» Exercise brief
Decide whether each statement below agrees with the passage on weird fiction, and answer yes or no with the deciding words from the passage, quoted exactly. (a) The passage says Fritz Leiber called the Middle Ages "the era of cottage and castle." (b) The passage says Carl Sagan described science as a "demon-haunted world." (c) The passage says the medieval world was primarily an urban culture.

So I have concluded the first two parts of this article with the same question, namely: How does the writer carry the weird tale--essentially a Medieval genre--into the modern age? I have tried to show so far that weird fiction has its origins in the Middle Ages, what Fritz Leiber called "the era of cottage and castle." (1) The genre took two routes to get here. One was through folk culture and its tales of vampires, werewolves, witches, and ghosts. The other was through high culture and its reaction to reason, technology, and the academy. I think that almost every sub-genre of fantasy has taken one of these two paths. (2)
In his book of the same name, Carl Sagan described the pre-scientific world as a "demon-haunted world" and science as "a candle in the dark." What was that demon-haunted world like? We can hardly imagine a culture in which few ventured far from home and everyone was fixed in his or her predetermined place in the world. There was little mobility and little privacy. Psychological isolation and alienation may well have been rarities. It was primarily a rural culture and lit only by sun, moon, stars, and its own small fires. It was one in which machines were simple and powered only by people, animals, wind, and water. When night fell, the world would have been dark and quiet beyond our imagining. Most importantly, the Middle Ages were a time in which spiritual and theological concerns were paramount. The supernatural was part of the fabric of everyday life. The demon, the undead, and the monster were not simply bits of fiction. They were real and frightening. They were afoot in the world, lurking on the edge of the firelight, in forest and fen, in the swamps and the depths of the sea, in distant terra incognita, and in the dark, gloomy ruins of previous civilizations.

» Dataset content
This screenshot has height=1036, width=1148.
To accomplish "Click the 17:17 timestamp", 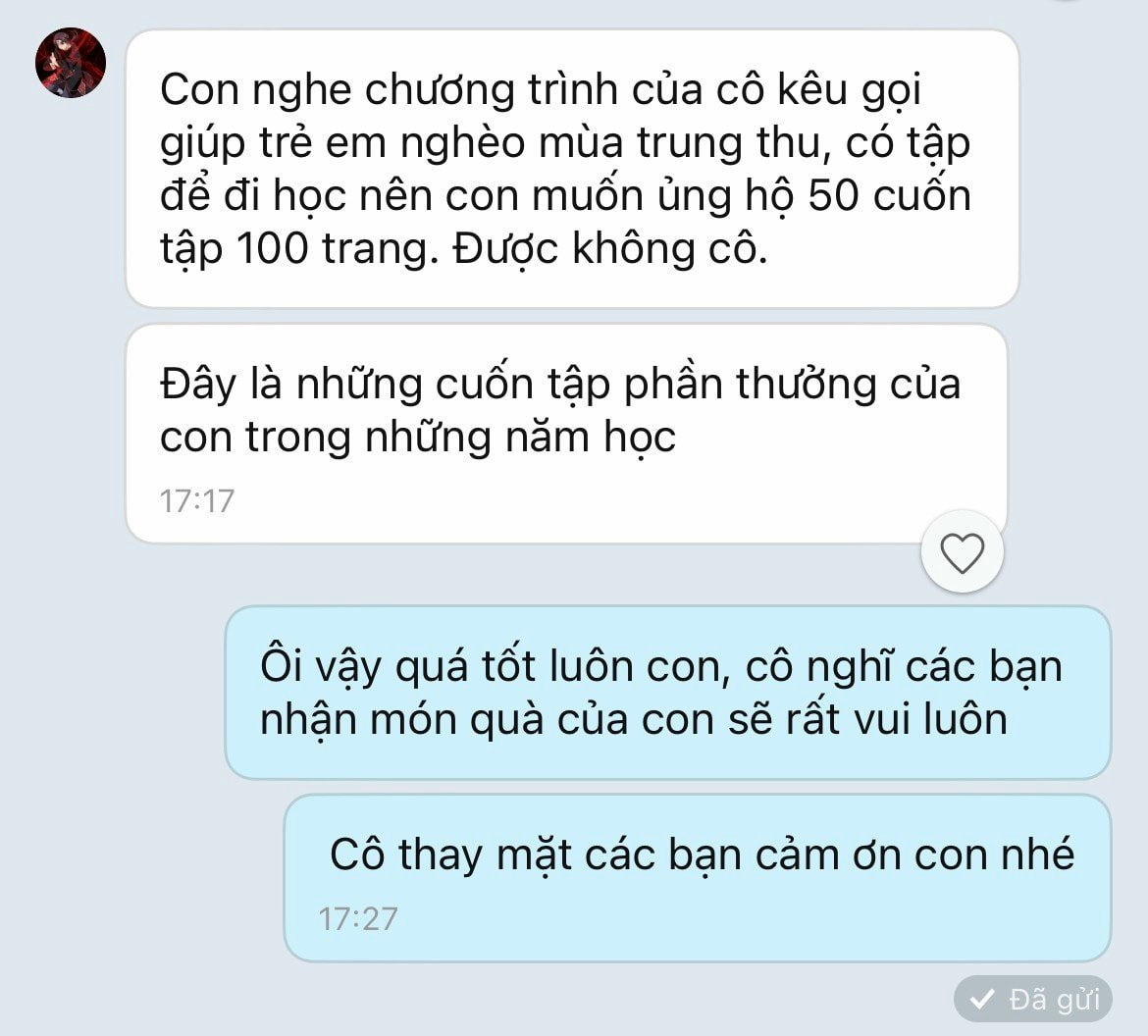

» Response for this exercise
(a) Yes: "weird fiction has its origins in the Middle Ages, what Fritz Leiber called "the era of cottage and castle.""
(b) No: "Carl Sagan described the pre-scientific world as a "demon-haunted world" and science as "a candle in the dark.""
(c) No: "It was primarily a rural culture"